Set problem A:
According to the essay about freeways, in what year did Eisenhower become president?
Set problem B:
List every city named in the essay about freeways.

Extract to read:

You’re Allowed to Like Los Angeles

“Don’t say you hate L.A. when you don’t travel past the 10”

Kendrick Lamar

I.

When I think about manmade American monuments that will outstand the tests of time, iconic in their visage and lasting in image, I think of the American freeway system. There are probably many other things that have been photographed more, written about more, discussed more. But, the freeway is probably the most culturally divisive. They form real social and economic barriers and ironically sprung from what at the time was a pretty progressive idea. Short lesson: General Eisenhower does some war stuff in Germany during World War II, observes the expansive and generous network of roads; the Autobahn. These roads, funded publicly for the public good, made it real easy for Allied forces to move tanks and troops around. They work really well for social and commerce activity. He becomes president in 1953 and lays out an infrastructure plan to build the nations interstate. The Dwight D. Eisenhower National System of Interstate and Defense Highways (National Highway System, for short) is essentially a culmination of numerous policies the US enacted to build working roadways as demand for paved roads increased (check out the Federal Aid Road Act of 1916 and Federal Aid Highway Act of 1921). The NHS was numbered, open access, and connected parts of the country that were sparsely benefitted by existing highways.

Freeways have always been an interesting and troubling thing to discuss when talking about society. For some people they are delivering on their progressive promise. They connect communities that otherwise would not have been connected. They ease travel planning. You can hop on in Santa Monica and Not have to stop till Phoenix (theoretically). They enable commerce. Trucks can move goods at speed and over distance. They fulfill the need for short range delivery of stuff and things. Hell, we have an entire city in California, Fresno, that is staking its economic future on being the Tennessee of the West Coast. A nexus through which all goods travelling East and entering West must pass through. The warehouse capital of California.

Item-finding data
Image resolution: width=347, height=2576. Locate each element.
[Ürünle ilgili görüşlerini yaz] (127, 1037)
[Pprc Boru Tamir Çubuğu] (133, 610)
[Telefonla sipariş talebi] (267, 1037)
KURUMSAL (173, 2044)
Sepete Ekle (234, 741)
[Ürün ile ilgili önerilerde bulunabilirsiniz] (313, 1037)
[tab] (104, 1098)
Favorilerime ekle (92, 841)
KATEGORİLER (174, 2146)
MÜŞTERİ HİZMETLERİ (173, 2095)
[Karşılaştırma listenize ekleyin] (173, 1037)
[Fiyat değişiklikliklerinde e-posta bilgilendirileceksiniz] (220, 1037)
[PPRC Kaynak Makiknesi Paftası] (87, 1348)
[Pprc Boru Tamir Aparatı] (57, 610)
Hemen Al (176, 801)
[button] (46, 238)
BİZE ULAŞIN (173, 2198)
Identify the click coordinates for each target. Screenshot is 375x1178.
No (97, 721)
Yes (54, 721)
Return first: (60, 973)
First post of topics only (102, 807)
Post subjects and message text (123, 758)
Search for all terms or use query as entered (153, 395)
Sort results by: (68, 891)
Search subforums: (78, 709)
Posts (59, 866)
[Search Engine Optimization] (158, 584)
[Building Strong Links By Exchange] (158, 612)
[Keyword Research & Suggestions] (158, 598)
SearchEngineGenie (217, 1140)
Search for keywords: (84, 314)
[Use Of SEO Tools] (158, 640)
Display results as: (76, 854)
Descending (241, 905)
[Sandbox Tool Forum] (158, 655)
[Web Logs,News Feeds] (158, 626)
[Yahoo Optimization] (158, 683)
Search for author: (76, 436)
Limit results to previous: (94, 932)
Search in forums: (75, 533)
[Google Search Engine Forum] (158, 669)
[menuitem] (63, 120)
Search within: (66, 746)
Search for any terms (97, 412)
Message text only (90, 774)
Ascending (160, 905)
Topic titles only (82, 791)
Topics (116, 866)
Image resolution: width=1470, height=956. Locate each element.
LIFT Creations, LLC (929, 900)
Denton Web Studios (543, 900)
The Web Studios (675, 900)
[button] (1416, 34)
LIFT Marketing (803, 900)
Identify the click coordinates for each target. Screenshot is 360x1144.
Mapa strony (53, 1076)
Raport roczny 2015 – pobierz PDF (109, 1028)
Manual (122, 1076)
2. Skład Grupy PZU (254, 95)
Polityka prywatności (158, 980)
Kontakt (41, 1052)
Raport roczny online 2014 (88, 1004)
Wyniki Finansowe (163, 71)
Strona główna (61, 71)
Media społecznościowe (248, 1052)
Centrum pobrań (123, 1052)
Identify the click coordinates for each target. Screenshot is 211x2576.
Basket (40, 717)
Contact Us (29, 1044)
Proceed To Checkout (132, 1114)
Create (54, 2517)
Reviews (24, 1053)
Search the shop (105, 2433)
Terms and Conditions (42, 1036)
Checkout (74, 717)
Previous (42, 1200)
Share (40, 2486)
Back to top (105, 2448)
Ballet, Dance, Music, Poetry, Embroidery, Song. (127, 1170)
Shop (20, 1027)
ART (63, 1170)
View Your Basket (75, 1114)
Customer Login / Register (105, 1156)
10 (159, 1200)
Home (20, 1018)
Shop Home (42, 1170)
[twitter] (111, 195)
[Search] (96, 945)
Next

Task solution A:
1953

Task solution B:
Los Angeles, Santa Monica, Phoenix, Fresno